*** RECORDS FOR THE TASK ***
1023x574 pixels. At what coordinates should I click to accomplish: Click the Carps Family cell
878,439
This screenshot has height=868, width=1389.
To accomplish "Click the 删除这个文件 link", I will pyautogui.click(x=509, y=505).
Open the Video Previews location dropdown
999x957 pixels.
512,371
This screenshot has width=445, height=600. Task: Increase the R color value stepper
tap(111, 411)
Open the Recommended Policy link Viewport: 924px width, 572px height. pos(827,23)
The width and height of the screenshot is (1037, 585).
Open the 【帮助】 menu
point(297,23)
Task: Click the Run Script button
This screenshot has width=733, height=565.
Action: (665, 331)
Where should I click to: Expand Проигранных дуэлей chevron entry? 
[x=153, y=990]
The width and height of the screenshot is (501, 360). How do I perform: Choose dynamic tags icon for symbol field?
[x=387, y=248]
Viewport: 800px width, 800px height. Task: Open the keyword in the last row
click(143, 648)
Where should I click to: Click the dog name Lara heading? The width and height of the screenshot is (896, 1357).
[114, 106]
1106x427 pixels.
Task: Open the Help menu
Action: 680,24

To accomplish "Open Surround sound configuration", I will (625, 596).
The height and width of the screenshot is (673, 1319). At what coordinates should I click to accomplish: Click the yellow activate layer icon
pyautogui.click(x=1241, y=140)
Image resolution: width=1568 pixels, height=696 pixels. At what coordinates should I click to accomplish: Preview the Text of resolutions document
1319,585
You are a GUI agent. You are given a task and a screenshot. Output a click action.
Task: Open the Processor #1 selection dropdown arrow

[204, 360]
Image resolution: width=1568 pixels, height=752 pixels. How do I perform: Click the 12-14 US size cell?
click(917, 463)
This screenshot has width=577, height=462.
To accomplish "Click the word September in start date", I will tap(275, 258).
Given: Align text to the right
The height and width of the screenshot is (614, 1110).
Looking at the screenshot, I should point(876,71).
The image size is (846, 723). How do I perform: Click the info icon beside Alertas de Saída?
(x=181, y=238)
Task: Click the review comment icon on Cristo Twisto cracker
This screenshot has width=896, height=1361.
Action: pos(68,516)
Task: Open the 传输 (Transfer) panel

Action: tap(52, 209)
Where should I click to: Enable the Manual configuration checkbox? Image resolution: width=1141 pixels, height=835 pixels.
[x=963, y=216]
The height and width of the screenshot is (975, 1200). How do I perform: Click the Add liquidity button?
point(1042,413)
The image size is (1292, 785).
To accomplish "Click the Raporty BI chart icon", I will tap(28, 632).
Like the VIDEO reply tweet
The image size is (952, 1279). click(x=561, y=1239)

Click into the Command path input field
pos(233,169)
***
Using the entries above, return each line in which the word "will" occurs.

To accomplish "Click the 删除这个文件 link", I will pyautogui.click(x=509, y=505).
To accomplish "Open Surround sound configuration", I will (625, 596).
To accomplish "Click the word September in start date", I will tap(275, 258).
To accomplish "Click the Raporty BI chart icon", I will tap(28, 632).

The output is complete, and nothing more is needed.